■ RECORDS SHOWN ■
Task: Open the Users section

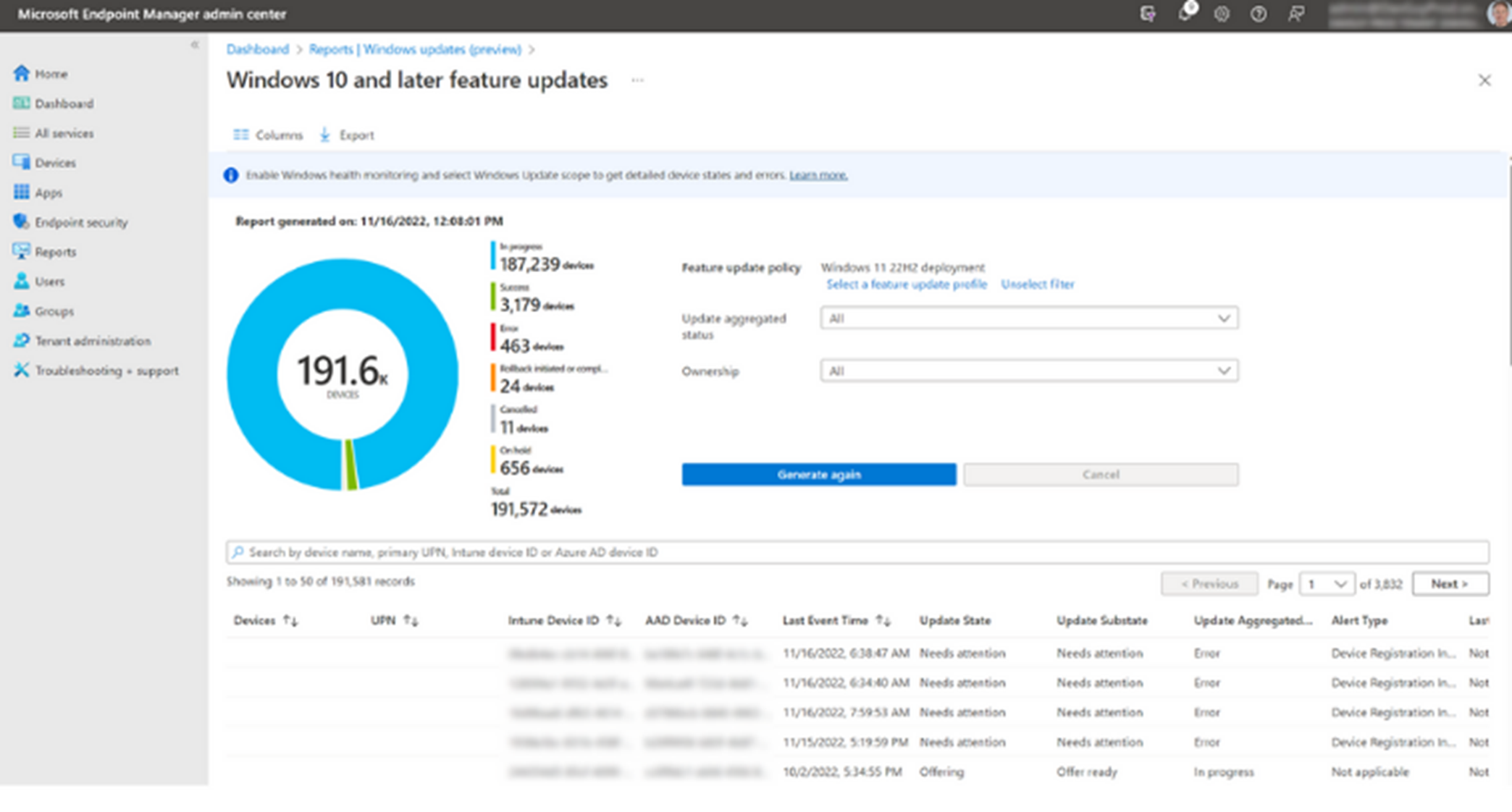Action: pyautogui.click(x=47, y=281)
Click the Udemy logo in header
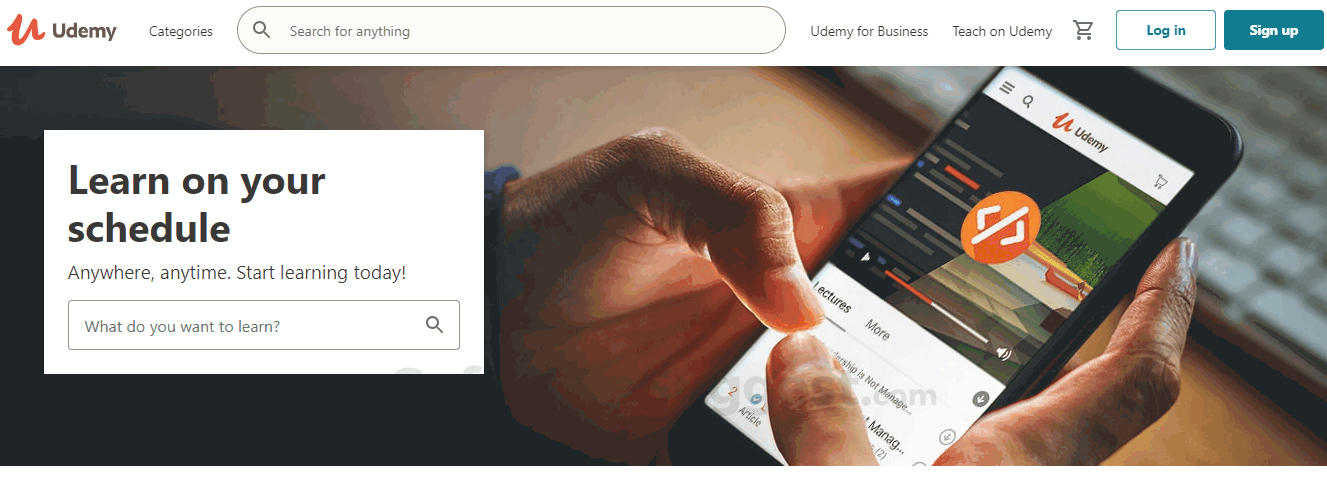Image resolution: width=1327 pixels, height=485 pixels. [x=62, y=30]
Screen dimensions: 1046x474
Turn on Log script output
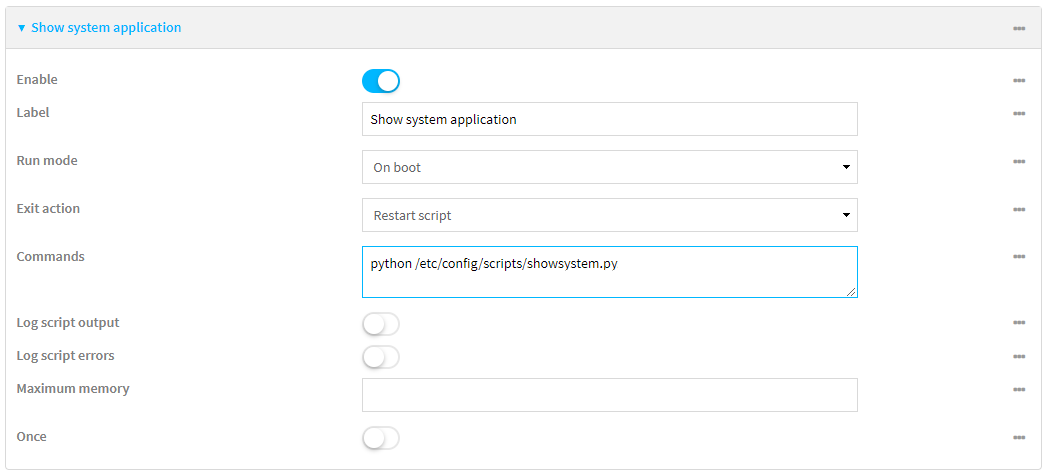[381, 324]
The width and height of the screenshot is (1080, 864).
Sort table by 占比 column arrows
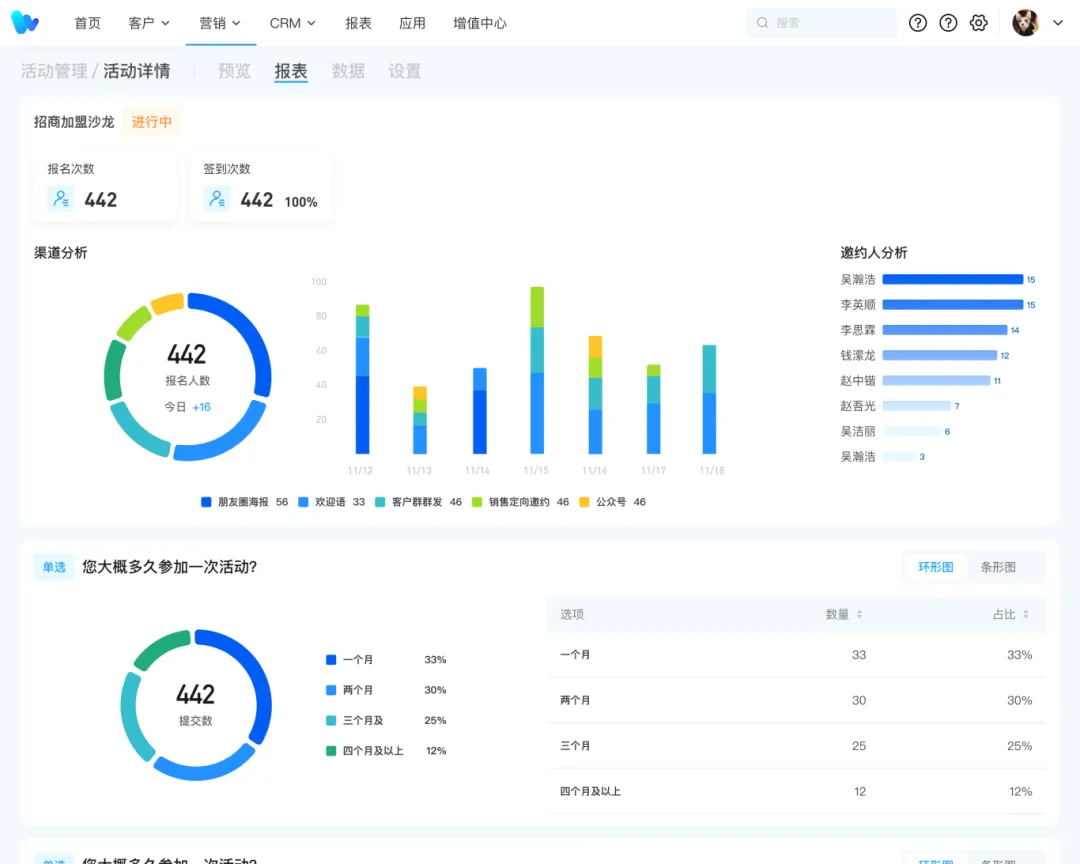[x=1025, y=615]
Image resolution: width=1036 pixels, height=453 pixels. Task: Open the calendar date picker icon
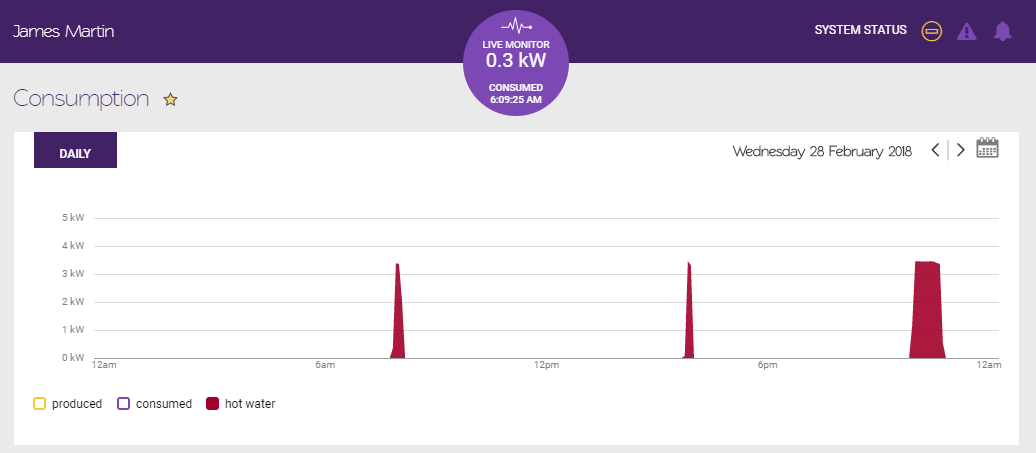987,148
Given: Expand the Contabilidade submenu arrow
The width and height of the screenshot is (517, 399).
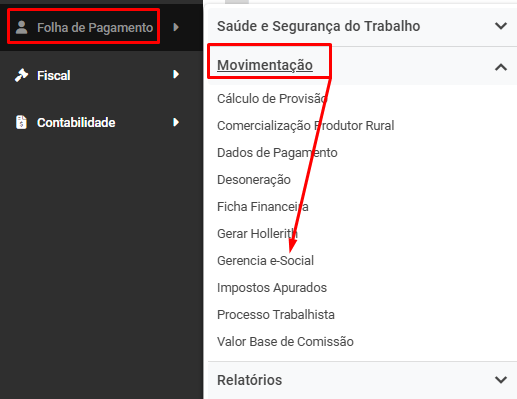Looking at the screenshot, I should click(x=176, y=122).
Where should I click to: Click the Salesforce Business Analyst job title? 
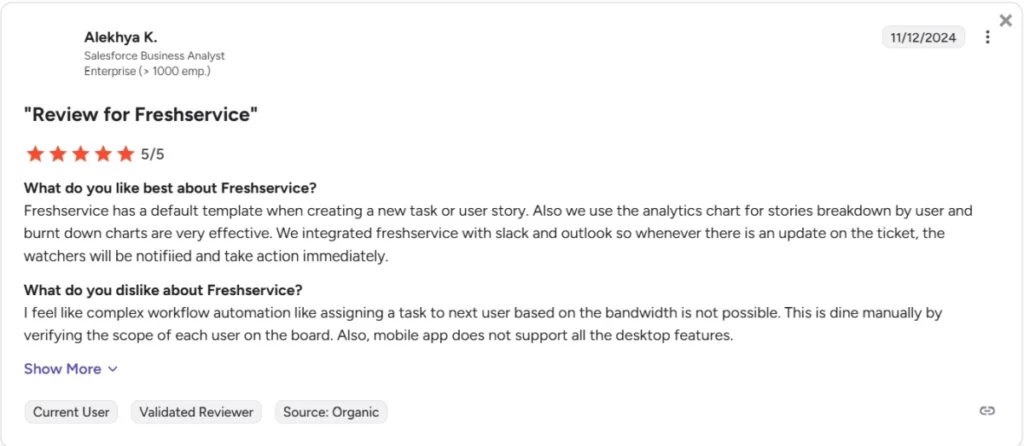coord(154,56)
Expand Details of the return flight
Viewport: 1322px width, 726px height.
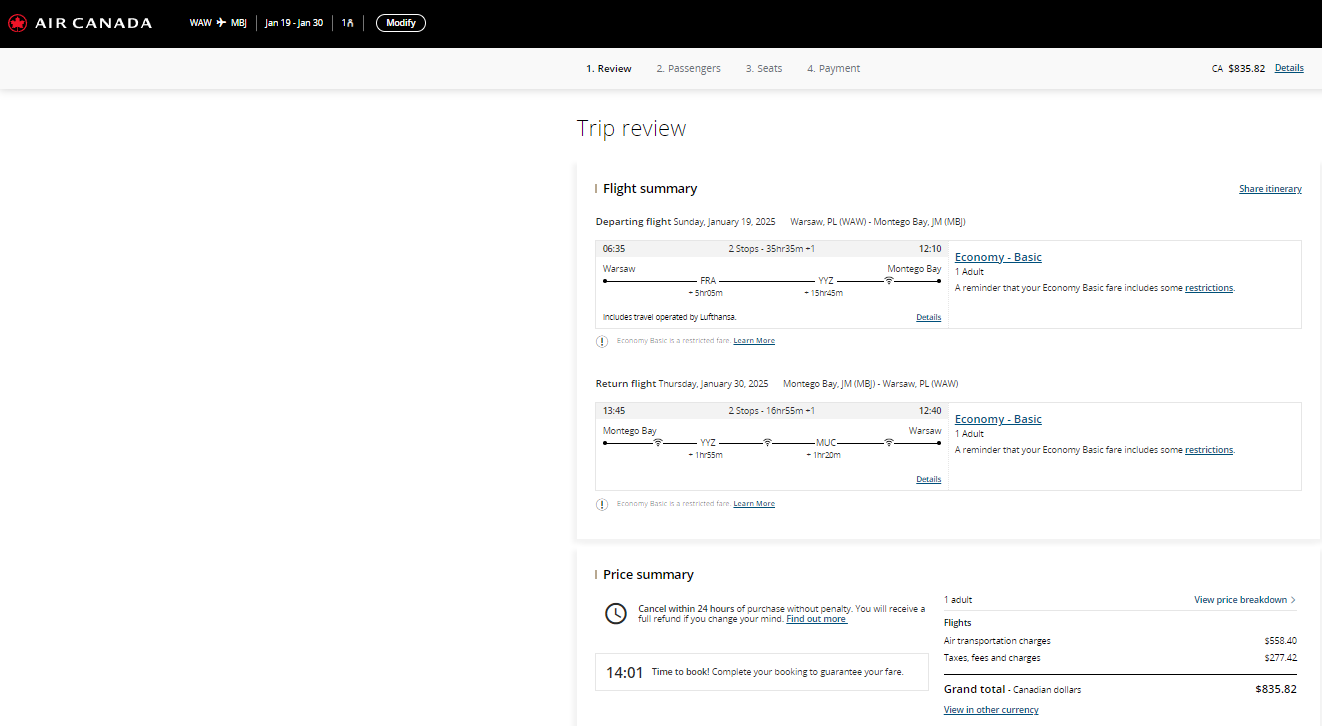pos(928,479)
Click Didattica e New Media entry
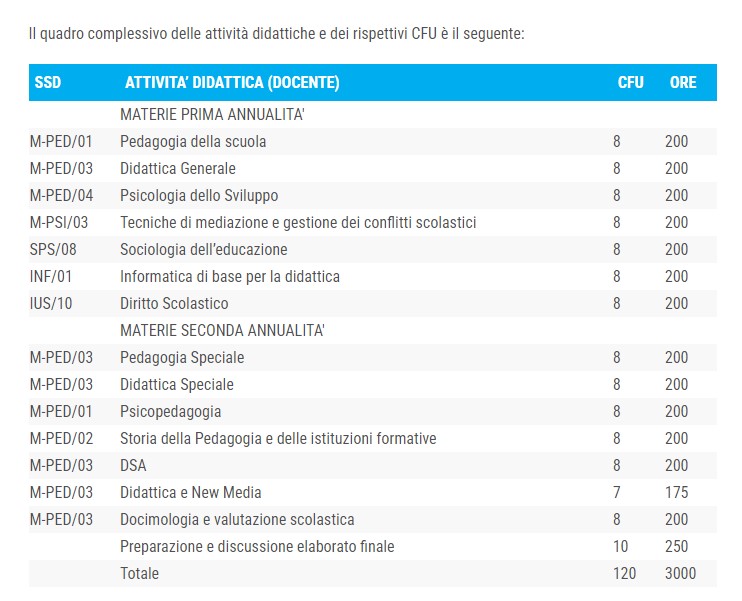 pyautogui.click(x=191, y=492)
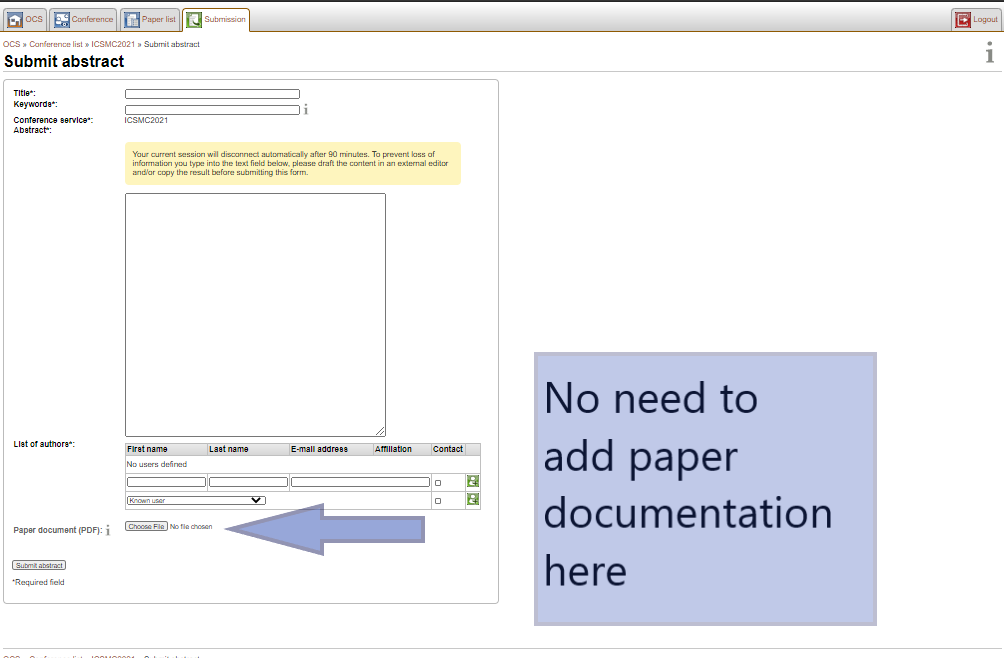Click the Submission tab icon
The width and height of the screenshot is (1004, 658).
tap(194, 19)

■ WHAT IS EXPECTED ■
Which lines of the items above contain the string "Expand"? Copy each of those lines in full, and treat uppercase and lowercase as different.

■ FULL OUTPUT ■
Given: Expand the Contabilidade submenu arrow
Expand Details of the return flight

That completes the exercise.